I know that "scientifically" they state you will not feel effects of contraception until the egg implants, and obviously implementation did not occur immediately, but I am struggling here so I figured I would reach out.

Has anyone else that has been successful with BFP or that is also on the TTW experienced this before? Maybe it is a reaction to the change of hormones? I am also experiencing sharp pains/cramping in my abdomen. 
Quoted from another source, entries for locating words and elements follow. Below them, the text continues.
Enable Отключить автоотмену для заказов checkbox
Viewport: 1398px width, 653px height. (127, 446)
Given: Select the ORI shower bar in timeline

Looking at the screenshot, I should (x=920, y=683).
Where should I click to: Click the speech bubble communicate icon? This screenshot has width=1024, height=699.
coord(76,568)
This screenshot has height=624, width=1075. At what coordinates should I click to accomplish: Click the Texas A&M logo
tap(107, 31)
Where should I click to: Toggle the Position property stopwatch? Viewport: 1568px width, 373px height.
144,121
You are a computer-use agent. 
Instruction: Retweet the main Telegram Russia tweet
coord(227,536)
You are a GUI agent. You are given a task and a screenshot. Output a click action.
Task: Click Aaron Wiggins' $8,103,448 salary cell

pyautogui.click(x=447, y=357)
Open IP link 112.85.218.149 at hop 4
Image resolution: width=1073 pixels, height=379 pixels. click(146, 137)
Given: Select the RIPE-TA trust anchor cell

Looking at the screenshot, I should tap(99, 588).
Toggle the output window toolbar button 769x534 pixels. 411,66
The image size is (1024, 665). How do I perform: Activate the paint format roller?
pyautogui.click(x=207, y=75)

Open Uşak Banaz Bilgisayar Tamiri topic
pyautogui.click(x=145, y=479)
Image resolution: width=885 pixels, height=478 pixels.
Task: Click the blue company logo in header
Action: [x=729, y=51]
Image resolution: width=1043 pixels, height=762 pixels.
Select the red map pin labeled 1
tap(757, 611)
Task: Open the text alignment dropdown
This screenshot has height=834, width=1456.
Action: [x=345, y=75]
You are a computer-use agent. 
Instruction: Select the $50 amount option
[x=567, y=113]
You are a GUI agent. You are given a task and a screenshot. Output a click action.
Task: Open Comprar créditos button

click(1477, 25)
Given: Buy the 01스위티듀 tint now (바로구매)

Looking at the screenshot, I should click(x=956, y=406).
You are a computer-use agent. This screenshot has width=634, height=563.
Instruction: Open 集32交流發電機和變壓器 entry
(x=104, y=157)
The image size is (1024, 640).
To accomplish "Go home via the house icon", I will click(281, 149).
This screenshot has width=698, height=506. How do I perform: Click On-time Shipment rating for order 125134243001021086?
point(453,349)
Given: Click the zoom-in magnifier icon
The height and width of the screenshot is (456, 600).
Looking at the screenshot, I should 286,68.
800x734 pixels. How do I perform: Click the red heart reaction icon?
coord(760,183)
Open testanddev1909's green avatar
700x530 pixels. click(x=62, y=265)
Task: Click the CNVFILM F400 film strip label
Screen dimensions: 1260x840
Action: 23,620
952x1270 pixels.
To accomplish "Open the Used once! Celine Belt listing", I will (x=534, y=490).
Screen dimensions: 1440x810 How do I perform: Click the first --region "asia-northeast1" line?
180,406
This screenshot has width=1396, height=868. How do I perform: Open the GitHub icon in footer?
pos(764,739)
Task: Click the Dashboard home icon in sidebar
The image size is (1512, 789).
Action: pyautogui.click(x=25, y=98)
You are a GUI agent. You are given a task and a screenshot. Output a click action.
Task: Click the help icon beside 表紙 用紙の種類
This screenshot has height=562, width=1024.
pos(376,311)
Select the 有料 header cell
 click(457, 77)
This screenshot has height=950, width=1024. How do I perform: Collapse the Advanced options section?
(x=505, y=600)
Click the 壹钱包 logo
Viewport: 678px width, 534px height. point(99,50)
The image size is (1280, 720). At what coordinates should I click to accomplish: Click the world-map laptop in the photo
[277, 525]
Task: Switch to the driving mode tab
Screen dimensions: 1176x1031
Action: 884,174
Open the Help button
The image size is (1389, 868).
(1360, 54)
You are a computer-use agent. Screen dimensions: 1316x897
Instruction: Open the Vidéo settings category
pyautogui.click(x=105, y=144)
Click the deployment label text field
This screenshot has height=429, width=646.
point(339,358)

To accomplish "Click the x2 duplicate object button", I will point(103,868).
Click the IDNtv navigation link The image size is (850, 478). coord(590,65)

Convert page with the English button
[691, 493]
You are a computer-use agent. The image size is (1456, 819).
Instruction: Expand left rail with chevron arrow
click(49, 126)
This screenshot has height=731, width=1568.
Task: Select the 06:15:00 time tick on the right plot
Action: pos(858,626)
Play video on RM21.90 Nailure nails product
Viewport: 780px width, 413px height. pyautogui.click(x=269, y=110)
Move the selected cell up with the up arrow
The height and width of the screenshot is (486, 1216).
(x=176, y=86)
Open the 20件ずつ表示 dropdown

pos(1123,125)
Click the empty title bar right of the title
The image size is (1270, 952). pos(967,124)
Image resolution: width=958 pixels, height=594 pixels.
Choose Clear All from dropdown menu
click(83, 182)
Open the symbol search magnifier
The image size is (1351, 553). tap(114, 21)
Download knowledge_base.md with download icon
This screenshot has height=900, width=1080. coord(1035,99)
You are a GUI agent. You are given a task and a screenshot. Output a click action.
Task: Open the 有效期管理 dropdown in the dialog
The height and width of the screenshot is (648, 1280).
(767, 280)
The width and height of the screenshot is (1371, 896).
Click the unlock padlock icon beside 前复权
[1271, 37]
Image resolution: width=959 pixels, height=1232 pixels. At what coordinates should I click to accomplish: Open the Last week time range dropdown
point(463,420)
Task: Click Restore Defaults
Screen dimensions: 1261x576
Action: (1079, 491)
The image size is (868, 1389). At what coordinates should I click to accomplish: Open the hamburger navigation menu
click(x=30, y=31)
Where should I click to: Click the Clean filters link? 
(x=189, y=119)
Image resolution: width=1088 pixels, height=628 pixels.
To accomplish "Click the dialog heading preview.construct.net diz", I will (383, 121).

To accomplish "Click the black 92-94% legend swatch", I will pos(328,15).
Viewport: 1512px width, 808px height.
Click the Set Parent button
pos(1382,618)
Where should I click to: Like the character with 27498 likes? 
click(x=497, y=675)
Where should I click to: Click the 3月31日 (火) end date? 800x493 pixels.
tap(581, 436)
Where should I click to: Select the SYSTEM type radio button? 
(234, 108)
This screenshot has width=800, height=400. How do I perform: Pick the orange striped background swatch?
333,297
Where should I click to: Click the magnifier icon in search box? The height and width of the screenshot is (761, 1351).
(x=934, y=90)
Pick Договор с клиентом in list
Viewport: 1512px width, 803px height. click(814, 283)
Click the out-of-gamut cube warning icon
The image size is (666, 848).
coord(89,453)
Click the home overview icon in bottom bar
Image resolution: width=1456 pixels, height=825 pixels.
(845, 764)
Any help or advice would be greatly appreciated. I have no other symptoms.


----------



## Mandyjeanne16

Hi and welcome. Are you taking any medications or injections this cycle? I did ovidrel this cycle to induce ovulation and am definitely more bloated than usual. Sadly, I think mine is due more to the medication than anything else. I feel like I imagine new symptoms everyday. Hoping the early bloating means you will get your BFP this month!


----------



## Ortegapg1

atyson- I have been having the same symptoms. I am SO bloated and gassy amongst other symptoms! I am currently at 8dpo. I still havent felt any signs of implantation though :-\.

FX for BFP for you!

:dust:


----------



## atyson1087

No medicine or injections. This is our first month trying to conceive. I stopped birth control in August and have had regular periods since stopping. The bloating gets worse as the day goes on. I am far more bloated than I have ever been. I run daily and eat fairly healthy. Super strange! Praying for BFP for you girls too! I will keep you posted. I am seeing Obgyn tomorrow. It's been almost a week since the bloating started.


----------



## callypygous

I was like that before I got my BFP so you never know! Looking back I had symptoms pretty early on, but it's hard to tell because they are so similar to PMT symptoms. 
I think I'm 7-10 dpo, we weren't ttc or even ntnp and while it's terrible timing, a BFP wouldn't be unwelcome. I'm experiencing the same symptoms I did before my last BFP after one clumsy night of passion with DH. Technically he didn't finish (trying not to be crude) so we thought we were safe, but these symptoms are freaking me out. Gassy, bloated, constipated, tired, light headed at times - and the scariest of all. I woke in the night to pee which I never do! 
I hate the wait. Bought some cheap tests and wondering how long I can refrain from using one. With it being Friday night and all I want to know whether I can get away with a glass of wine or not!
Will you be testing?


----------



## Ahughes

I was very bloated before I got my BFP. Every time I ate something I would blow up lol and it would happen at the strangest times of day. Good luck to you! :thumbup:


----------



## atyson1087

Thanks ladies! I am praying that the bloating is contributed to fertilization :)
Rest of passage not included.